Work order:
Using the records below, find every line that includes "computer" and copy it.

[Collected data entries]
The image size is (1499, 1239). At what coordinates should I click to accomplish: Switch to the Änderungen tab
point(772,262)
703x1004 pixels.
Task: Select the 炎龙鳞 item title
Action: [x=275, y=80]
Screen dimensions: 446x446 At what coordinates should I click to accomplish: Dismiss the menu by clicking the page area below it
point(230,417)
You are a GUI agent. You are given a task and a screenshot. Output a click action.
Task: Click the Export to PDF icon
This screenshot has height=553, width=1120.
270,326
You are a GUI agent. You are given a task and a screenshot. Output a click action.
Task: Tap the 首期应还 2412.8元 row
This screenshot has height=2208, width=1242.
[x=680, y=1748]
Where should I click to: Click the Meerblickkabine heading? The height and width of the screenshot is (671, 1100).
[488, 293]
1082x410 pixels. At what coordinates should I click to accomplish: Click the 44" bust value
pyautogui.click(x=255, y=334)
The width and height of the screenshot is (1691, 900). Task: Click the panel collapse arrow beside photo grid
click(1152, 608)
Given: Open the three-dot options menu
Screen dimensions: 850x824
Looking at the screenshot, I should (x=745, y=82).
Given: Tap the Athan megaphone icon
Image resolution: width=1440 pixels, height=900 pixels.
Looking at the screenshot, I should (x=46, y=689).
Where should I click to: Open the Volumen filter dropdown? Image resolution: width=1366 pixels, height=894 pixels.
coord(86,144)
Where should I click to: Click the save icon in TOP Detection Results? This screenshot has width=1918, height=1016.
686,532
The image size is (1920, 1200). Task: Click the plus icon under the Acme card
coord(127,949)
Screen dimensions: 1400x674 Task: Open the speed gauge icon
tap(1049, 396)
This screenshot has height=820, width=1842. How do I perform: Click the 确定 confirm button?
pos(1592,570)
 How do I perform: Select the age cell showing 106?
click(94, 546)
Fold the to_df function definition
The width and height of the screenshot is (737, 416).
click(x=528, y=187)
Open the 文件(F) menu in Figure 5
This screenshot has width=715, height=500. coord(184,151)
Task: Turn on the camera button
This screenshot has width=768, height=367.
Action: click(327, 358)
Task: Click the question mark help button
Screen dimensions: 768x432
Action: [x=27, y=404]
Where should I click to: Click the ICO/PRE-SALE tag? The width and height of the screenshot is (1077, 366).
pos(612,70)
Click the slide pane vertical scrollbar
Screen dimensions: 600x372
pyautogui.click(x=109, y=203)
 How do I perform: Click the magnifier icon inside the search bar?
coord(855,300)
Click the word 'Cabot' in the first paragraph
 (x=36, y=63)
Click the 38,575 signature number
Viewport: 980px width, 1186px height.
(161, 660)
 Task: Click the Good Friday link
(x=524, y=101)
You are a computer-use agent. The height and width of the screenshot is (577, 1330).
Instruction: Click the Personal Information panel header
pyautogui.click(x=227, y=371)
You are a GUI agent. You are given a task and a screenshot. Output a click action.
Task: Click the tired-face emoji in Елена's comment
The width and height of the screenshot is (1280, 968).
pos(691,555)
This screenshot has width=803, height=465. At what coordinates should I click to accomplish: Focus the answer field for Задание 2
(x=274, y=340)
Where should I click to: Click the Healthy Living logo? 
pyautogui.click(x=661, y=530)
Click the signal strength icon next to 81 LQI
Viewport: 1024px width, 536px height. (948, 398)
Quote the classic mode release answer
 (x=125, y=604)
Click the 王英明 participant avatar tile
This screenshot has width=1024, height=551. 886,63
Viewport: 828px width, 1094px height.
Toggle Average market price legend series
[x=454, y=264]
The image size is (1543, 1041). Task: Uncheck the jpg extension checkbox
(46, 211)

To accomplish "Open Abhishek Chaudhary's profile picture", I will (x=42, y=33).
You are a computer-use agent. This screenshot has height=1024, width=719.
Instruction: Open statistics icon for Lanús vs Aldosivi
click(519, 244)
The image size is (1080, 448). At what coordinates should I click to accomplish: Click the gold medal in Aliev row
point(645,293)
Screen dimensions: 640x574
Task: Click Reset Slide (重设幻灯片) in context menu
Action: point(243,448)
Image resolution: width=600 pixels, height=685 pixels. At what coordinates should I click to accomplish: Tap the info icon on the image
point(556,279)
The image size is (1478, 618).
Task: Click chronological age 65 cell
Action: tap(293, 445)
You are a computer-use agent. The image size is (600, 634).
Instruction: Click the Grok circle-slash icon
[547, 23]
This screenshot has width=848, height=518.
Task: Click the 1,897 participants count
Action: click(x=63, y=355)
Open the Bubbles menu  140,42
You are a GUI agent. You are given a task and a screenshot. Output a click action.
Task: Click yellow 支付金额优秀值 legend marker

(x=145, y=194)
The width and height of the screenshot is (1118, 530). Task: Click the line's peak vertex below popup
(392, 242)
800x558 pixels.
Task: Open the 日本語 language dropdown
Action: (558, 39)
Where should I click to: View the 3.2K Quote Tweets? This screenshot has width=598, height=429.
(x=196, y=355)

Finished exercise:
You are a computer-use agent. The height and width of the screenshot is (577, 1330).
You are a computer-use agent. This screenshot has height=1024, width=719.
You are a computer-use agent. The image size is (600, 634).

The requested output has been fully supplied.